Where Green Holds its Own, Grows and Loses Ground
Despite taking tough economic hits, at least two-thirds of the U.S. adults who took this survey and have been green buyers in the past said their green purchasing has been stable during the first half of this year. For many, it even increased. This behavior, as seen across many categories, tells us that once someone becomes a green buyer, chances are good they will stay that way.
"Across many categories, once someone becomes a green buyer, chances are good they will continue."
-Amy J. Hebard, PhD
Chief Research Officer, Founder |
The Personal Care and Beverage categories rank highest in terms of holding their own, while Fresh Food and Cleaning Products trump other categories with greater growth. Overall, when consumers anticipate changing their green buying behaviors, it’s more often to increase, not decrease. For example, Fresh Food buyers who say their green buying has changed are more than three times more likely to buy more, not less. Packaged Foods, on the other hand, shows some vulnerability: more people say their buying in this aisle is eroding (13%) than increasing (12%). While this difference is tiny, it suggests softening that smart marketing will need to address.

Digging into Demos
Within the big picture of green purchasing, zooming in on demographics can help marketers understand where and how people make consumer choices. For example, overall, Fresh Foods showed the most growth in this analysis. Demographics show that this growth is being driven by some groups more than others: younger adults (18-24 year olds), people with new jobs (even those earning less than before) and younger marrieds (less than five years) are among those most likely to say they’ve increased their purchases of green forms of Fresh Foods. On the flip side, consumers whose purchasing has declined include those with low income (less than $25,000/year), people who are widowed or divorced, and older Baby Boomers.
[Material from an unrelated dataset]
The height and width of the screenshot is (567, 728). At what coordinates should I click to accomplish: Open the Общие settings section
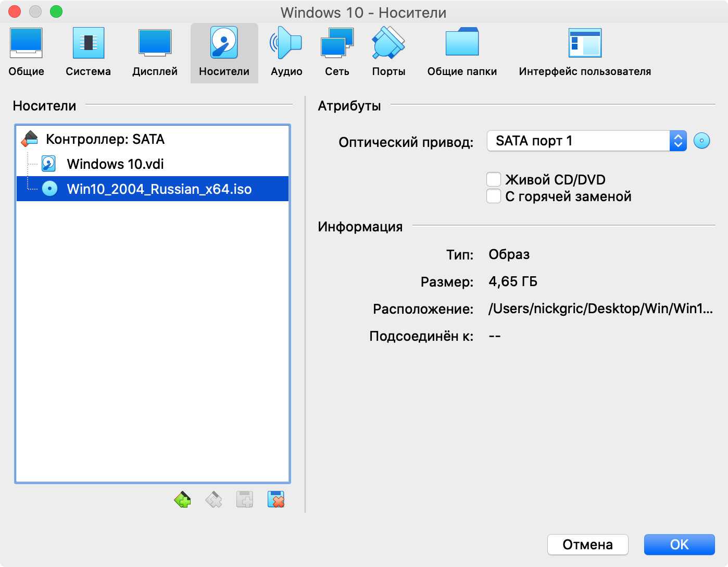tap(26, 53)
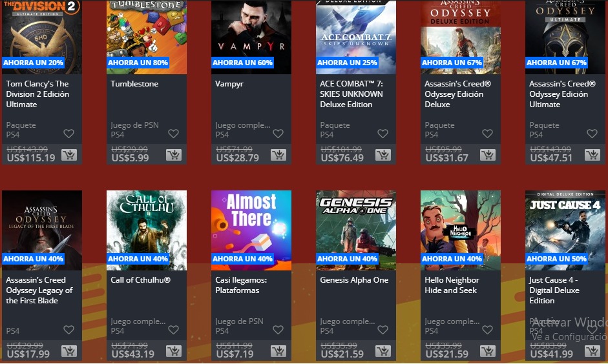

While Packaged Foods show more of an overall decrease than other categories, students and people with new jobs are among those most likely to have increased purchases in this category. Among those most likely to say they bought fewer Packaged Foods are women, older consumers (65 years+), and people who work from home.
Tradeoffs and Brand Loyalty
Growing numbers of consumers want to buy green, but economic constraints force tradeoffs. For many products, consumers are as likely to consider store brands as name brands, and private label purchasing is on an upswing.
Consumers who are increasing their green purchasing tend to buy name brands; those buying less green are increasingly open to store brands in place of name brands and, in the process, often discover that store brands can be just as good. The opportunity this represents for private labels challenges traditional brands, many of whom will have to re-think their value proposition as the economy emerges from this recession. The desire to go green may motivate consumers to buy name brands again, as green is one of the points of differentiation that could help brands distinguish themselves, when positioned properly.
Takeaways
- Green is one of the few growth industries today, so thinking about becoming green(er) needs to be part of your growth strategy, if it isn’t already. Most consumers who buy green now want to maintain their level of buying and in some cases even increase it.
- Growing green is not a one-size-fits-all opportunity. Understand the motivations, buying patterns, demographics and lifestyles of existing and potential customers. Communicate the value clearly. Non-green buyers, whose biggest barrier is often price, will continue to be a tough sell at least until the economy strengthens – efficient messaging may mean putting these consumers off to the side and concentrating instead on reaching those more likely to be receptive.
- Store brands plus green may be the perfect storm for retailers who deliver the green promise at an affordable price. Premium brands who’ve lost share to store and value brands should think about how to leverage green attributes to differentiate themselves.